Task data.
--- Begin ---
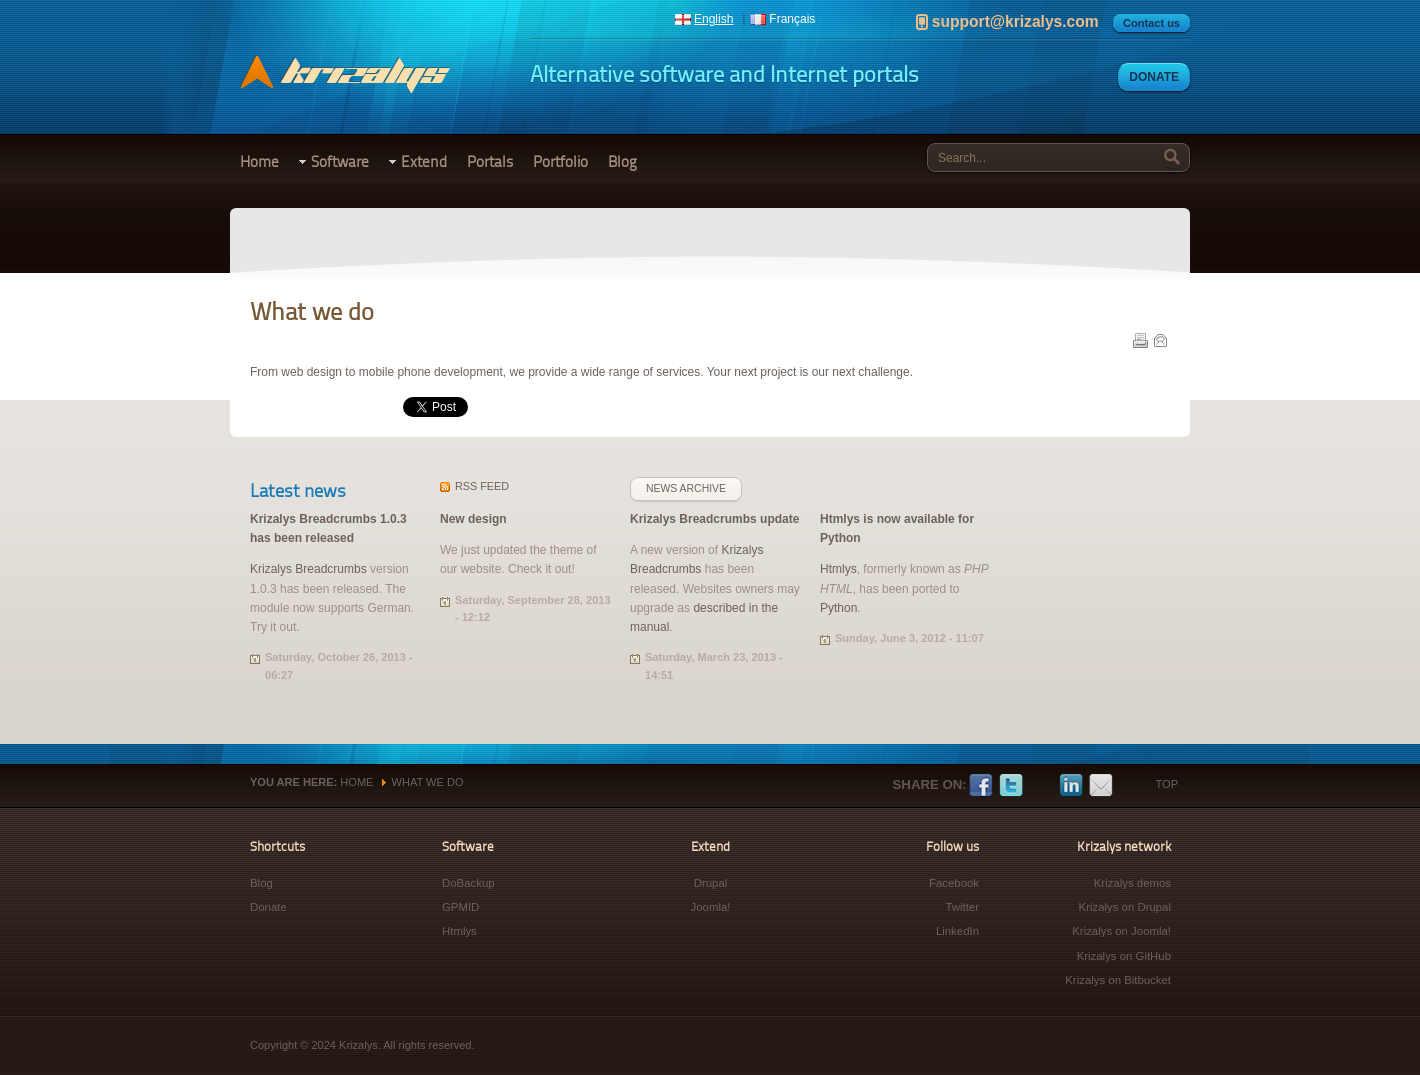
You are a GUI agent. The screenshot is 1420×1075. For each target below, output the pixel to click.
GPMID (460, 907)
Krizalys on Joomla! (1121, 931)
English (713, 19)
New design (473, 519)
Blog (622, 162)
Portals (490, 162)
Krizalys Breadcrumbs (308, 569)
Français (792, 19)
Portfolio (560, 162)
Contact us (1151, 23)
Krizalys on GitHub (1124, 956)
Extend (424, 162)
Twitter (1011, 786)
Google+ (1041, 786)
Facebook (981, 786)
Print (1140, 340)
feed (482, 486)
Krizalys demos (1132, 883)
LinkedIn (1071, 786)
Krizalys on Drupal (1125, 907)
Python (838, 608)
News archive (686, 488)
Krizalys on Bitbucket (1118, 980)
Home (259, 162)
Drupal (711, 883)
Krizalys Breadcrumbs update (714, 519)
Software (340, 162)
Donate (1154, 77)
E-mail (1160, 340)
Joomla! (711, 907)
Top (1167, 784)
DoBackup (468, 883)
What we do (428, 782)
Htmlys (838, 569)
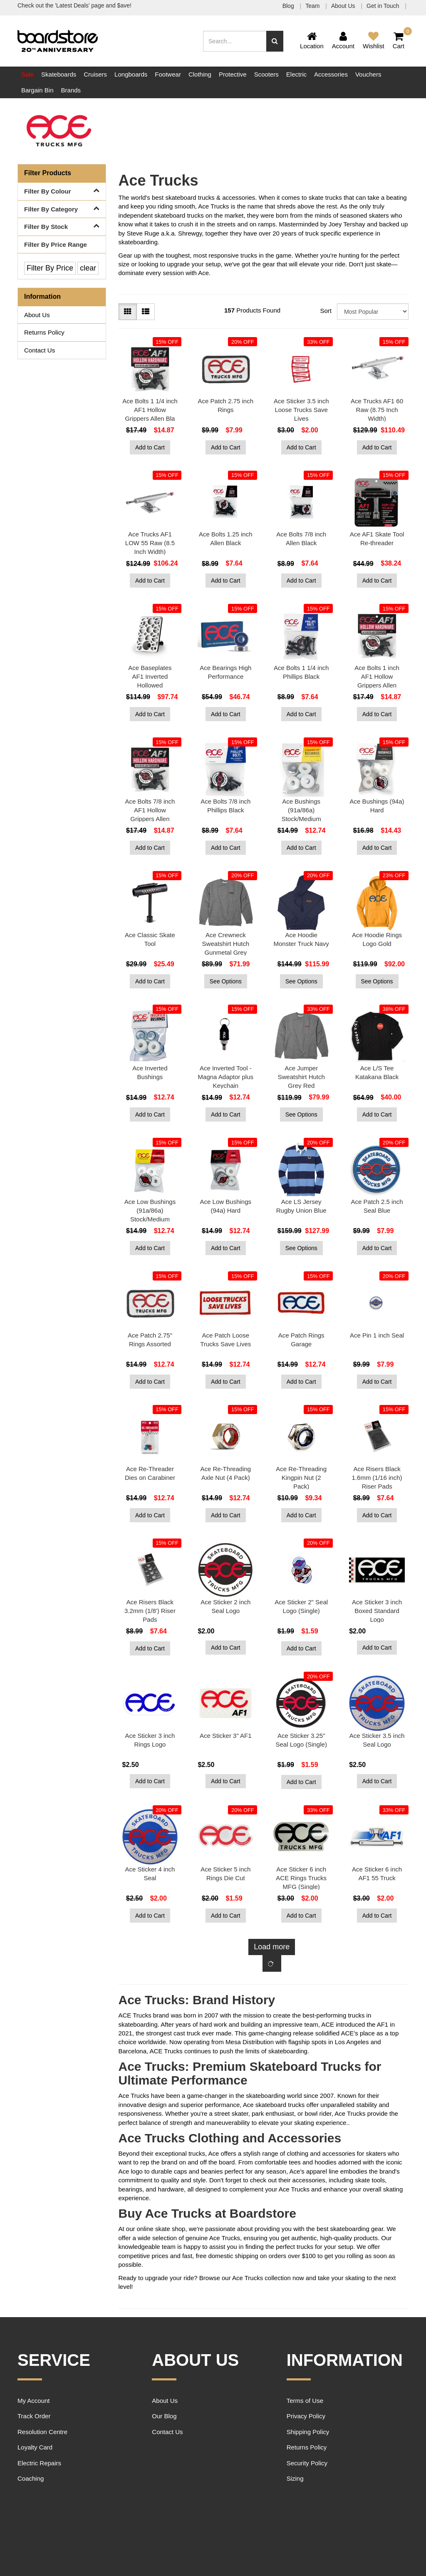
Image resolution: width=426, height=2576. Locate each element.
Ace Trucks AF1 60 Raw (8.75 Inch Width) (377, 409)
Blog (289, 5)
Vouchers (368, 74)
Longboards (130, 74)
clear (88, 268)
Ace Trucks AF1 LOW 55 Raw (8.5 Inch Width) (150, 543)
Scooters (266, 74)
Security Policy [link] (307, 2463)
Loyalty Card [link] (34, 2447)
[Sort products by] (373, 311)
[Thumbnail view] (128, 311)
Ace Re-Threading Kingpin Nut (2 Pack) (301, 1477)
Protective (233, 74)
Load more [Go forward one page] (272, 1947)
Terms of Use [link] (305, 2400)
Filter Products (47, 172)
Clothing (199, 74)
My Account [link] (33, 2400)
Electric (296, 74)
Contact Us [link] (39, 350)
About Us (344, 5)
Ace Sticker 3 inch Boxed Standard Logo (377, 1610)
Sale (27, 74)
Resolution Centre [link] (42, 2431)
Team (313, 5)
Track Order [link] (33, 2416)
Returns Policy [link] (44, 332)
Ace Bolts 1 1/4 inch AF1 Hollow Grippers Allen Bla (150, 409)
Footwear (168, 74)
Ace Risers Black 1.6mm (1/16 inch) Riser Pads (377, 1477)
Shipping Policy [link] (308, 2431)
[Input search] (235, 41)
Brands (71, 90)
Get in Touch (384, 5)
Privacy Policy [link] (306, 2416)
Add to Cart (150, 447)
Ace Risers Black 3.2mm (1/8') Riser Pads (150, 1610)
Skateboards (58, 74)
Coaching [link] (30, 2478)
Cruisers (95, 74)
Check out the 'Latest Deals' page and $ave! (74, 5)
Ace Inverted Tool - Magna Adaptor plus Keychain (225, 1077)
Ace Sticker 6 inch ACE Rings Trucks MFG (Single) (301, 1878)
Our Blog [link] (164, 2416)
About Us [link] (37, 314)
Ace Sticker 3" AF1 (226, 1735)
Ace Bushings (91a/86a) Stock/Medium (301, 810)
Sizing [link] (295, 2478)
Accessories (331, 74)
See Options (226, 981)
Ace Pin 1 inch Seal (377, 1335)
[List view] (145, 311)
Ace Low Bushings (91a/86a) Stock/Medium (150, 1210)
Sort (325, 310)
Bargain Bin (37, 90)
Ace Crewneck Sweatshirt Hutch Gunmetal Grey (225, 943)
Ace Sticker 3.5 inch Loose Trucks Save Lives (301, 409)
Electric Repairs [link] (39, 2463)
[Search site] (274, 41)
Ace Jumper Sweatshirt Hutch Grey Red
--- End ---
Directions for this task. Give all of the lines above again with every "Sticker" swapped for "Decal" and nothing else changed. Leave the pictures out.

Task solution.
You are a GUI agent. The screenshot is 1420×1075. For each target below, output the pixel to click.
GPMID (460, 907)
Krizalys on Joomla! (1121, 931)
English (713, 19)
New design (473, 519)
Blog (622, 162)
Portals (490, 162)
Krizalys Breadcrumbs (308, 569)
Français (792, 19)
Portfolio (560, 162)
Contact us (1151, 23)
Krizalys on GitHub (1124, 956)
Extend (424, 162)
Twitter (1011, 786)
Google+ (1041, 786)
Facebook (981, 786)
Print (1140, 340)
feed (482, 486)
Krizalys demos (1132, 883)
LinkedIn (1071, 786)
Krizalys on Drupal (1125, 907)
Python (838, 608)
News archive (686, 488)
Krizalys on Bitbucket (1118, 980)
Home (259, 162)
Drupal (711, 883)
Krizalys Breadcrumbs update (714, 519)
Software (340, 162)
Donate (1154, 77)
E-mail (1160, 340)
Joomla! (711, 907)
Top (1167, 784)
DoBackup (468, 883)
What we do (428, 782)
Htmlys (838, 569)
Image resolution: width=426, height=2576. Locate each element.
Ace Trucks AF1 60 Raw (8.75 Inch Width) (377, 409)
Blog (289, 5)
Vouchers (368, 74)
Longboards (130, 74)
clear (88, 268)
Ace Trucks AF1 LOW 55 Raw (8.5 Inch Width) (150, 543)
Scooters (266, 74)
Security Policy [link] (307, 2463)
Loyalty Card [link] (34, 2447)
[Sort products by] (373, 311)
[Thumbnail view] (128, 311)
Ace Re-Threading Kingpin Nut (2 Pack) (301, 1477)
Protective (233, 74)
Load more [Go forward one page] (272, 1947)
Terms of Use [link] (305, 2400)
Filter Products (47, 172)
Clothing (199, 74)
My Account [link] (33, 2400)
Electric (296, 74)
Contact Us [link] (39, 350)
About Us (344, 5)
Ace Decal 3 inch Boxed Standard Logo (377, 1610)
Sale (27, 74)
Resolution Centre [link] (42, 2431)
Team (313, 5)
Track Order [link] (33, 2416)
Returns Policy [link] (44, 332)
Ace Bolts 1 1/4 inch AF1 Hollow Grippers Allen Bla (150, 409)
Footwear (168, 74)
Ace Risers Black 1.6mm (1/16 inch) Riser Pads (377, 1477)
Shipping Policy [link] (308, 2431)
[Input search] (235, 41)
Brands (71, 90)
Get in Touch (384, 5)
Privacy Policy [link] (306, 2416)
Add to Cart (150, 447)
Ace Risers Black 3.2mm (1/8') Riser Pads (150, 1610)
Skateboards (58, 74)
Coaching [link] (30, 2478)
Cruisers (95, 74)
Check out the 'Latest Deals' page and $ave! (74, 5)
Ace Inverted Tool - Magna Adaptor plus Keychain (225, 1077)
Ace Decal 6 inch ACE Rings Trucks MFG (Single) (301, 1878)
Our Blog [link] (164, 2416)
About Us [link] (37, 314)
Ace Decal 3" AF1 (226, 1735)
Ace Bushings (91a/86a) Stock/Medium (301, 810)
Sizing [link] (295, 2478)
Accessories (331, 74)
See Options (226, 981)
Ace Pin 1 inch Seal (377, 1335)
[List view] (145, 311)
Ace Low Bushings (91a/86a) Stock/Medium (150, 1210)
Sort (325, 310)
Bargain Bin (37, 90)
Ace Crewneck Sweatshirt Hutch Gunmetal Grey (225, 943)
Ace Decal 3.5 inch Loose Trucks Save Lives (301, 409)
Electric Repairs [link] (39, 2463)
[Search site] (274, 41)
Ace Jumper Sweatshirt Hutch Grey Red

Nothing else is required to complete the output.